Can people be more than one of these financial types?
Chantel said people are usually a combination of two, just because the types are kind of extremes and the descriptions are general. Millennials tend to be more capable students than other demographics. There are some things you grow out of: you have three kids, a mortgage, a big job and you don’t actually care about researching everything anymore. Sometimes you transition out of types and lean on another type, or you become an implementer because you have to hire CPA. Every once in a while there’s someone like her father who is a 100% diligent saver.
At what point would you recommend someone to work with a financial advisor? Do you have a certain amount of money, or how do you go about that?
“I think it’s really a personal preference, there’s a big range of advisors, both from skill set and then clientele they work with. You want to find someone that if they call you, you’re going to answer the phone or you’re calling back, and vice versa. If someone helps you put a plan in place and you hate talking to them, that’s not helpful at all. Find someone that is not going to be your best friend, but it doesn’t kill you to talk to them, and they actually talk to you.”

* [GIVEN RECORDS]
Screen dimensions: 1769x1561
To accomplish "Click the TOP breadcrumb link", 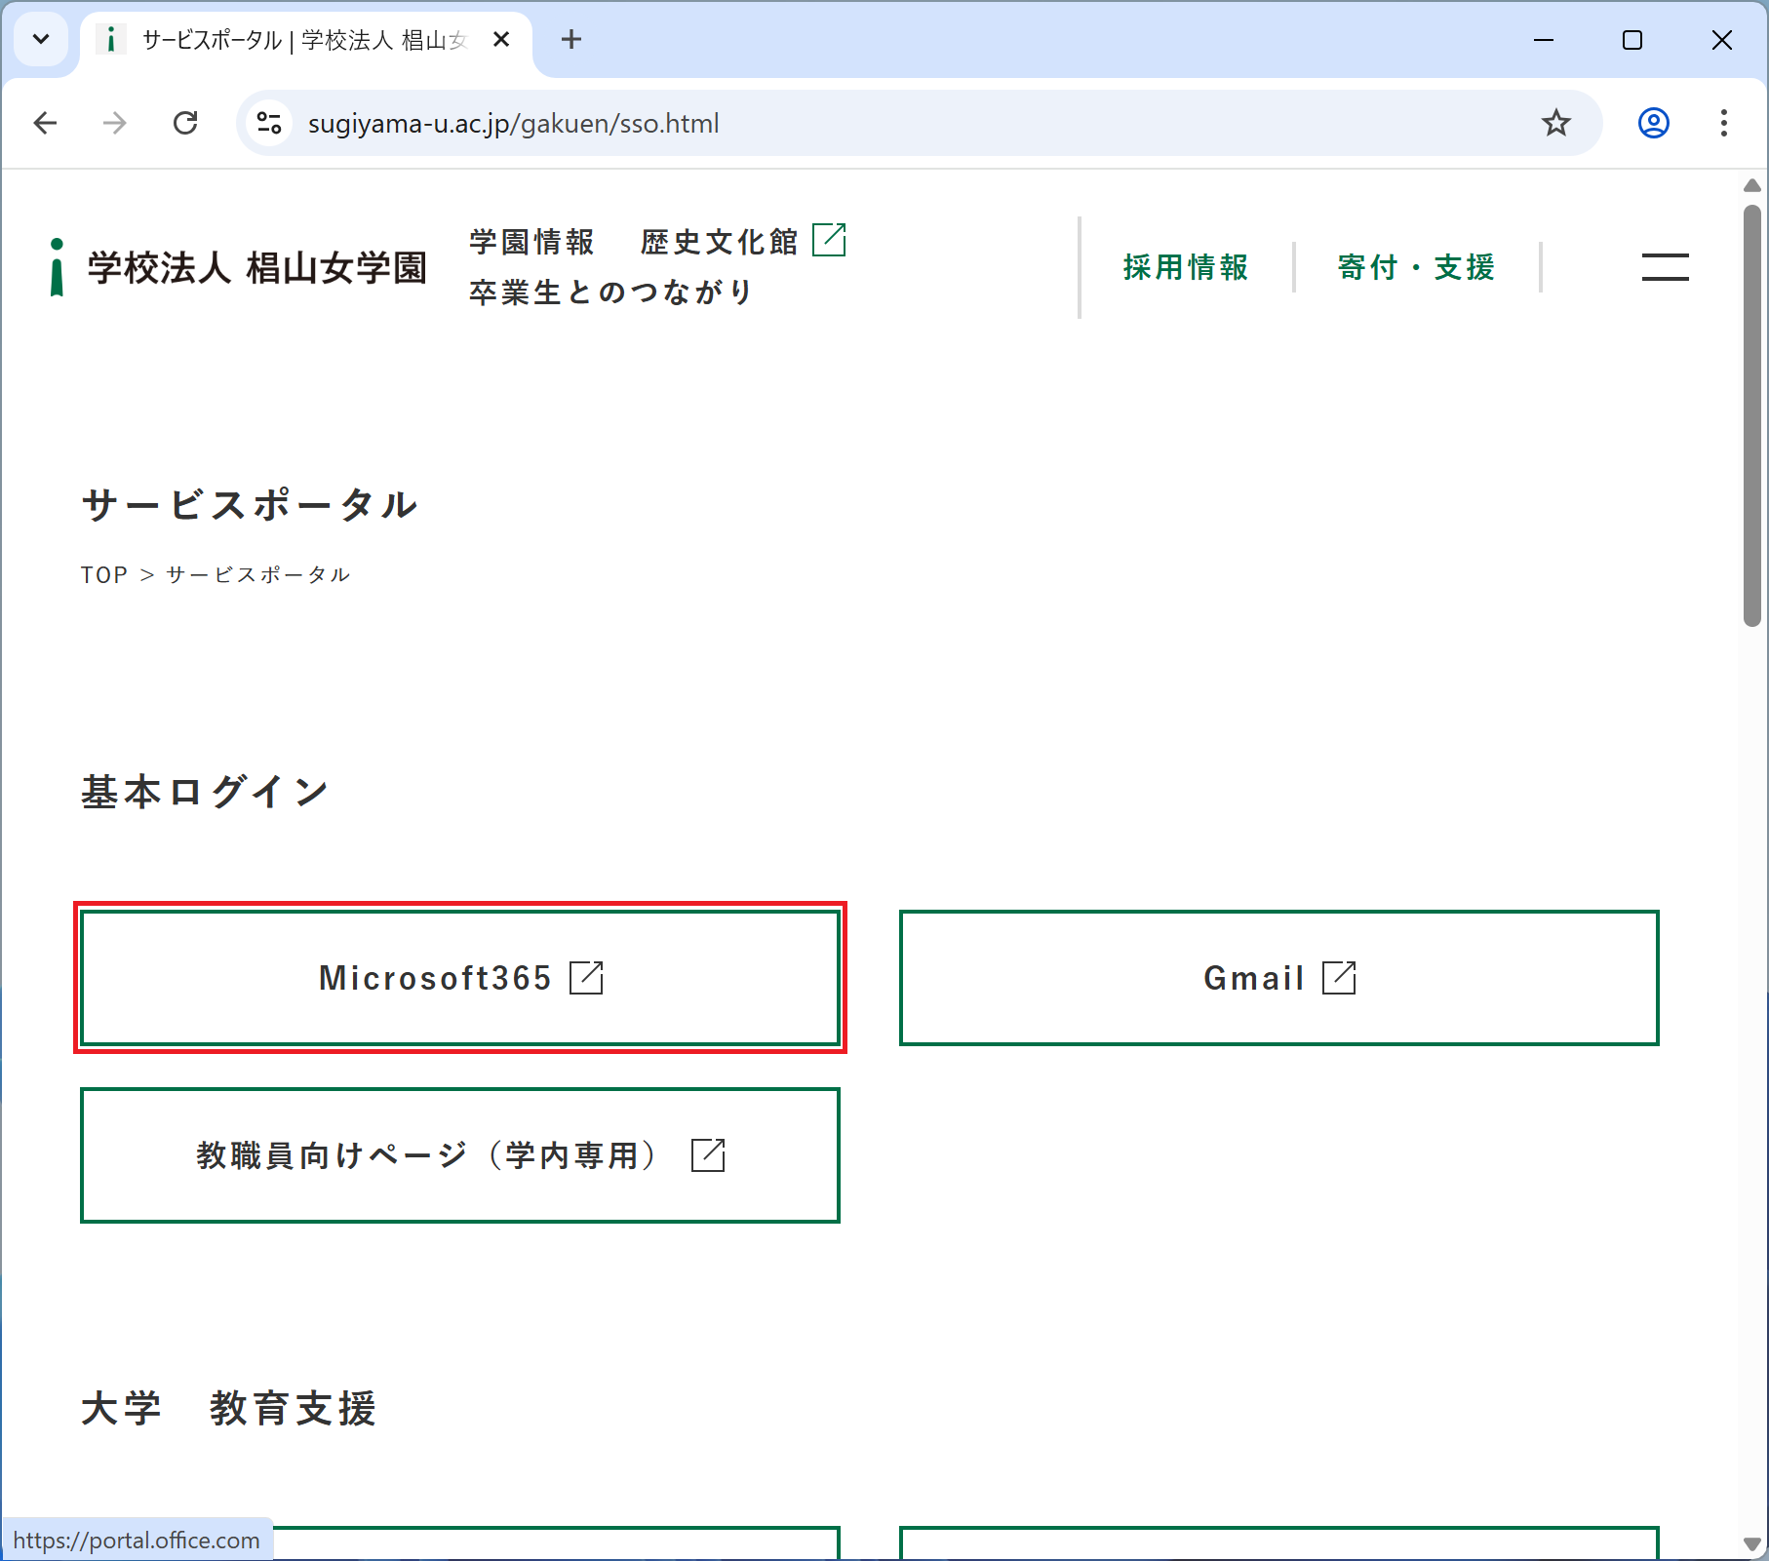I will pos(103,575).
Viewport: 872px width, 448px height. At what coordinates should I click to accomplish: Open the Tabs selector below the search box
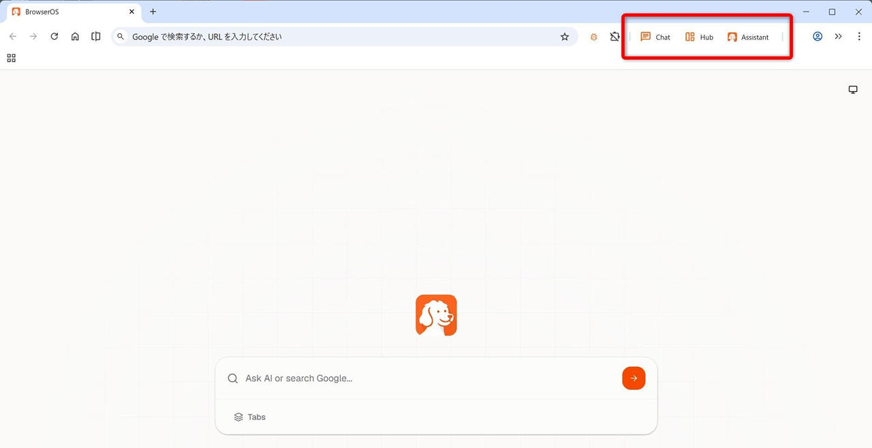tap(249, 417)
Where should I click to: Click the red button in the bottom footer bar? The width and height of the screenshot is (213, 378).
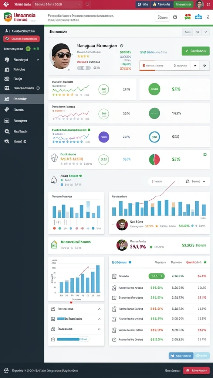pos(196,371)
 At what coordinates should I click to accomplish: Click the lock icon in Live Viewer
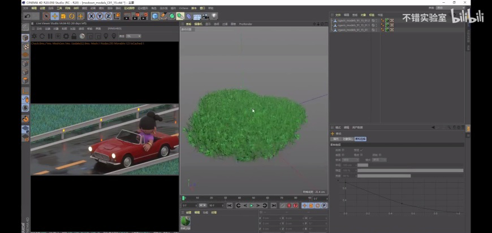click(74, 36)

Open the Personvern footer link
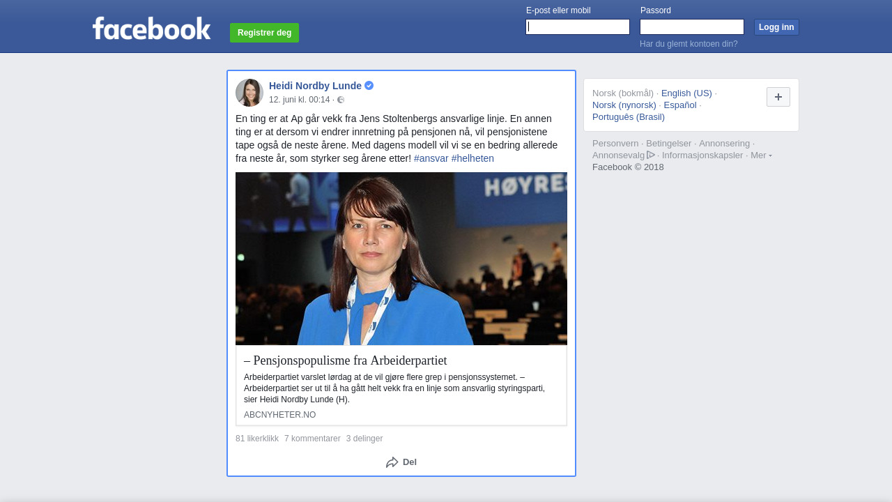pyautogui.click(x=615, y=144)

* [ACTIVITY A] From the financial advisor interview, can you return the part that opens with the words containing "Can people be" and closes with "go about that?", copied word for word?
* [ACTIVITY B] Could you take the financial advisor interview further from the point where it stops?

* [OUTPUT A]
Can people be more than one of these financial types?
Chantel said people are usually a combination of two, just because the types are kind of extremes and the descriptions are general. Millennials tend to be more capable students than other demographics. There are some things you grow out of: you have three kids, a mortgage, a big job and you don’t actually care about researching everything anymore. Sometimes you transition out of types and lean on another type, or you become an implementer because you have to hire CPA. Every once in a while there’s someone like her father who is a 100% diligent saver.
At what point would you recommend someone to work with a financial advisor? Do you have a certain amount of money, or how do you go about that?

* [OUTPUT B]
“Back to the financial execution gap, where you get to a point where you think you need to do something … that might be a good time. If you are an implementor you usually need someone who’s going to bring you ideas and then help you stay on track because you’re busy doing other things. If you are a hurdler, you probably need someone, whether it’s an advisor or a friend, that keeps you on track. Capable students are probably the one demographic that could get away for a period of time without an advisor. If they just want to research, an advisor is probably not going to be helpful because they’re going to be mad at the advisor for trying to push them to do something if they don’t have the same communication style. They need to find someone who will educate them and appropriately push them.”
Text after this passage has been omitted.